12. Jahrhundert: Der kopflose Bojare
Die wohl erste Horrorgeschichte hängt noch mit der Gründung Moskaus und dem Namen Jurij Dolgorukij zusammen. Es heißt, jener Fürst habe die Moskauer Lande im Jahr 1158 gemeinsam mit einem griechischen Weisen bereist. Dabei sollen die beiden im Wald ein schreckliches Ungetüm getroffen haben: ein buntes Untier mit drei Köpfen. Die Gestalt habe dem Fürsten in die Augen geschaut und sei dann wieder im Dickicht verschwunden.
Jurij Dolgorukij muss sich heftig erschreckt haben, aber der Weise beruhigte ihn: Das sei ein gutes Zeichen gewesen. An diesem Ort werde einmal eine große Stadt entstehen, wo viele Völker zusammenkommen werden, so der Alte.
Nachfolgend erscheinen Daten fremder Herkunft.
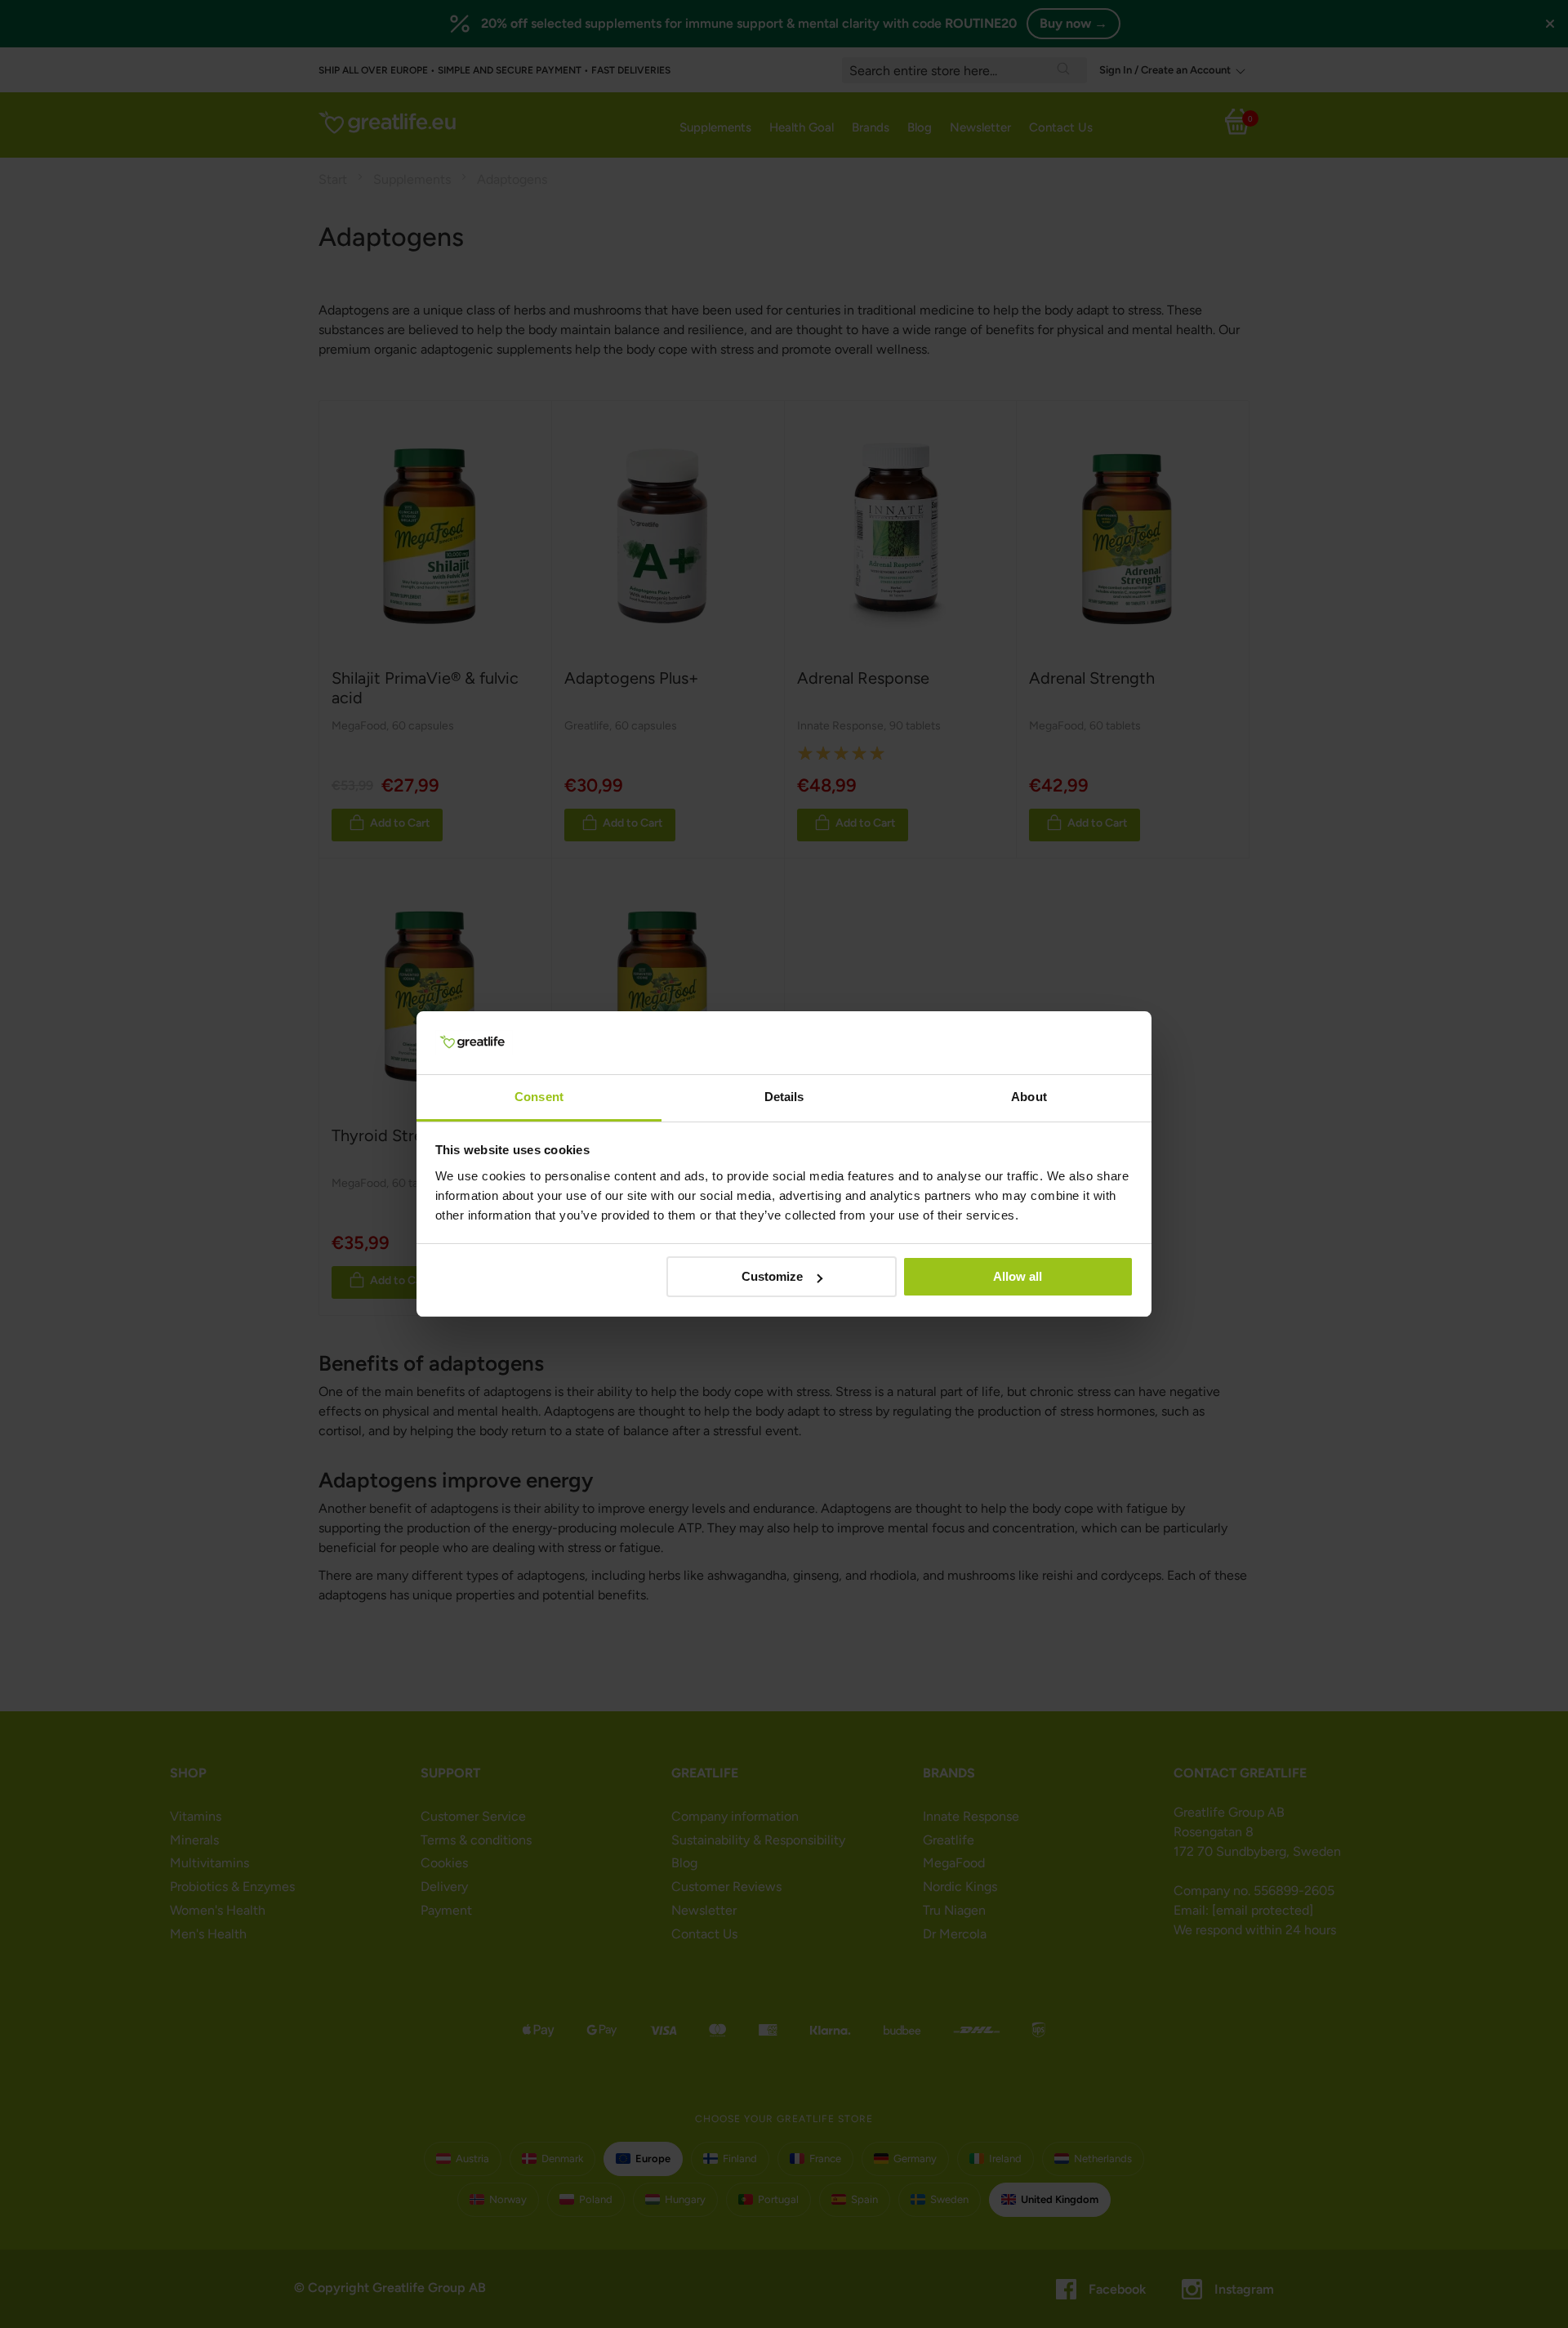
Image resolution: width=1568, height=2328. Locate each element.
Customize (772, 1276)
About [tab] (1029, 1097)
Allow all (1017, 1276)
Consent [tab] (539, 1097)
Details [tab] (784, 1097)
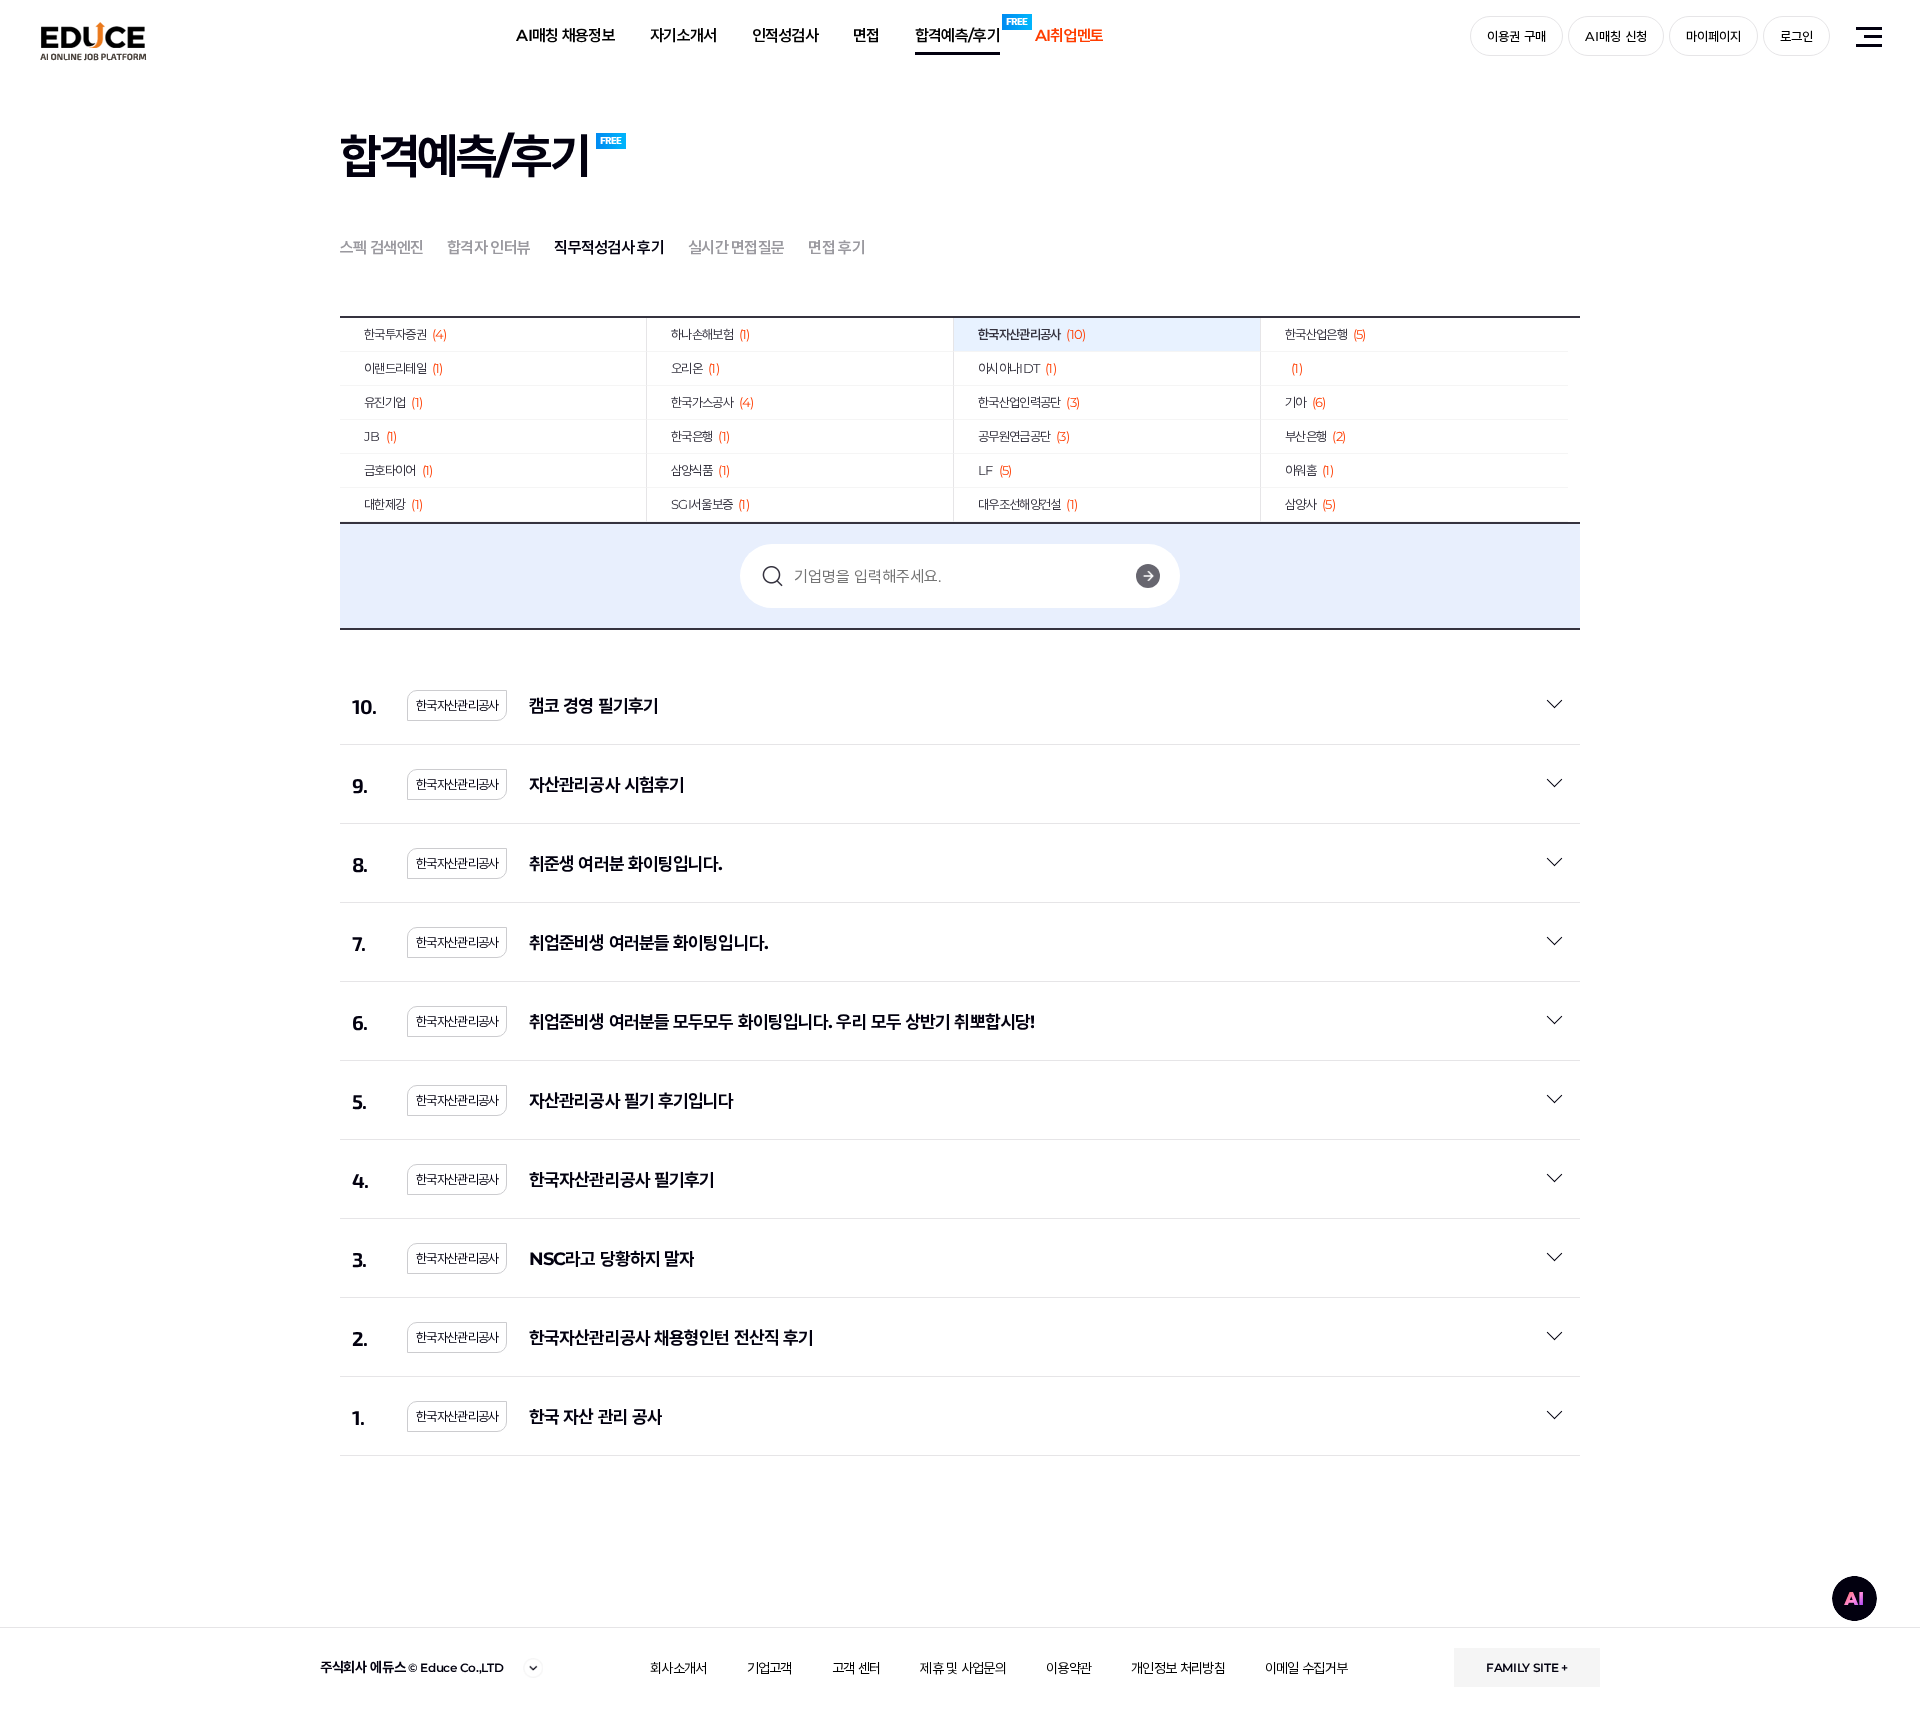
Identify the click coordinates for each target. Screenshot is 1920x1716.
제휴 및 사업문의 (963, 1668)
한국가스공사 (712, 402)
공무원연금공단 (1023, 436)
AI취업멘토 (1069, 35)
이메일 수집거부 (1306, 1668)
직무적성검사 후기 (609, 247)
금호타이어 (398, 470)
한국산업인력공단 (1028, 402)
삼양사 (1310, 504)
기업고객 (769, 1668)
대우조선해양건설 (1027, 504)
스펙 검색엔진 (381, 247)
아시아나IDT (1017, 368)
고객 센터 (856, 1668)
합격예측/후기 (957, 35)
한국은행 (700, 436)
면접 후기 (836, 247)
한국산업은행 (1325, 334)
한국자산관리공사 (1032, 334)
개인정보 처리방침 (1178, 1668)
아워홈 (1309, 470)
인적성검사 (785, 35)
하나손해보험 (710, 334)
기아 (1305, 402)
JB (380, 436)
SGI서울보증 (710, 504)
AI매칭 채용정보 (565, 35)
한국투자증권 (405, 334)
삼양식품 (700, 470)
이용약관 (1068, 1668)
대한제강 (393, 504)
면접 (866, 35)
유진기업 (393, 402)
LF (995, 470)
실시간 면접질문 (736, 247)
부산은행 (1315, 436)
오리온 (695, 368)
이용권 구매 (1516, 36)
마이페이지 (1713, 36)
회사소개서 (678, 1668)
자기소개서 (683, 35)
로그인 (1796, 36)
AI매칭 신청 (1616, 36)
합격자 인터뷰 (488, 247)
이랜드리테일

Dann traten die beiden Reisenden aus dem Wald auf einen Hügel, wo damals die Stadt des reichen Bojaren Stefan Kutschka stand. Aber der Hausherr war zu stolz, um den Fürsten zu begrüßen, wie es sich gehörte. Dolgorukij war beleidigt und übergab den Gutsherren darum dem Tode. Als der Kopf des Bojaren Kutschka auf die Erde fiel und sie mit seinem Blut tränkte, gehörte dessen Land Jurij Dolgorukij, der damit zum Stadtvater des späteren Moskaus wurde.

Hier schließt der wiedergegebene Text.